What to work on - Count the lines in the rows below that contain the string "resolution", and reply with the number only.

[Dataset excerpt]
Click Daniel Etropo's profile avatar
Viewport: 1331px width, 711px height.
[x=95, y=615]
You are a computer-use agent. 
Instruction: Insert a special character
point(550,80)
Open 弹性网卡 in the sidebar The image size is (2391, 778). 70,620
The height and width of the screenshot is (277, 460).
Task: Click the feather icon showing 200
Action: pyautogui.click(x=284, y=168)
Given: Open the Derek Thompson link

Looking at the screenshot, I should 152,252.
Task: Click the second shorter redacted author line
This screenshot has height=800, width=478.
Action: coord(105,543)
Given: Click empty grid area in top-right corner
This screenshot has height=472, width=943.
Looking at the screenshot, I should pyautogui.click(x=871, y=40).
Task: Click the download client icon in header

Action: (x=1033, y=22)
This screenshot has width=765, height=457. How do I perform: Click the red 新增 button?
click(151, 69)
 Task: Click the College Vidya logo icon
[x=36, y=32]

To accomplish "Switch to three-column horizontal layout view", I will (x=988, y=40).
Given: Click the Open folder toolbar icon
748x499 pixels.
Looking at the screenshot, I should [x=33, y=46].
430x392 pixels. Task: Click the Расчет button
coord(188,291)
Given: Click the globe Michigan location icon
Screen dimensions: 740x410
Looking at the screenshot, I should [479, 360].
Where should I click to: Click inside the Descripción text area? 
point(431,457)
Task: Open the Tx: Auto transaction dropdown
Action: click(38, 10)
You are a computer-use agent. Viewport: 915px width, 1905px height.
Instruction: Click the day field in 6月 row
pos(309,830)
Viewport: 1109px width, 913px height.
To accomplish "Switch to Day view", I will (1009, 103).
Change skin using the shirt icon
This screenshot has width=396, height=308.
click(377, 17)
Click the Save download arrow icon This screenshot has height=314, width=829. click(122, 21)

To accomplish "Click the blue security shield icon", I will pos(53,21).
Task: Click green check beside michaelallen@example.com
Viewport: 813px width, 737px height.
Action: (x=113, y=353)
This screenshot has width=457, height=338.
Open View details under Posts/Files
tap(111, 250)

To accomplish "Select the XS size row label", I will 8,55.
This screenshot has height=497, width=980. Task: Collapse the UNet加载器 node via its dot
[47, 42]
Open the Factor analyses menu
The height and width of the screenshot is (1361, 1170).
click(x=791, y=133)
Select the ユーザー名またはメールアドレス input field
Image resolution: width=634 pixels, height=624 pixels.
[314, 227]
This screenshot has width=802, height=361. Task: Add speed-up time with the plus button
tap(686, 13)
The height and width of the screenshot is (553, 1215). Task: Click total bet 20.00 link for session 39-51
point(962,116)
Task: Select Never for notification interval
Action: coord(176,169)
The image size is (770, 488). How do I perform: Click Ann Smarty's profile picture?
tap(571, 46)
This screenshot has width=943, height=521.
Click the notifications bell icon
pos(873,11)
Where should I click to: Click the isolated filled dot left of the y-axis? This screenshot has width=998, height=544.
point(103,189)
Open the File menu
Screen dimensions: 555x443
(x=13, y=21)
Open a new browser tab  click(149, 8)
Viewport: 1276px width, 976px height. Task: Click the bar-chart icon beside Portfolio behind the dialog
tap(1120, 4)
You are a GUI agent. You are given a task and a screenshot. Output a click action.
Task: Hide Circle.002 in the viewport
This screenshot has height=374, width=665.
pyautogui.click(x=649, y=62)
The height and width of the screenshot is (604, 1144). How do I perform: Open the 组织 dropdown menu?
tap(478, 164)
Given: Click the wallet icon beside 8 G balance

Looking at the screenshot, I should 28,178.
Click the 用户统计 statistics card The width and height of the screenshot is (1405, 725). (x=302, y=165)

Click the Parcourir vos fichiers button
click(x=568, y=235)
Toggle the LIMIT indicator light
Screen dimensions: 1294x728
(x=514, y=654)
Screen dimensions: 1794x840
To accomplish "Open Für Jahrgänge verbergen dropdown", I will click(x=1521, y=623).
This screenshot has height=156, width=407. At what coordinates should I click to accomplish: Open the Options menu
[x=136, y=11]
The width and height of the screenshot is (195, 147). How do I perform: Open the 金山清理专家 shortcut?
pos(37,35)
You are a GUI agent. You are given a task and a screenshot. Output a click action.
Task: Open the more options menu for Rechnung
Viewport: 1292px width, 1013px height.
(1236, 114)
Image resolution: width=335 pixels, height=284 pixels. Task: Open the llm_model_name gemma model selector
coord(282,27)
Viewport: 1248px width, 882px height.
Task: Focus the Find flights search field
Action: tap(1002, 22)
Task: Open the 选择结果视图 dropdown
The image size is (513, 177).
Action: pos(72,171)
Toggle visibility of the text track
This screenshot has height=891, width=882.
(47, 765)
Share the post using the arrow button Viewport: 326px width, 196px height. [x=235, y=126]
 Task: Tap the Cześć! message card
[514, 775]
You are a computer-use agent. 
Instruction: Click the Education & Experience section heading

Full output - 2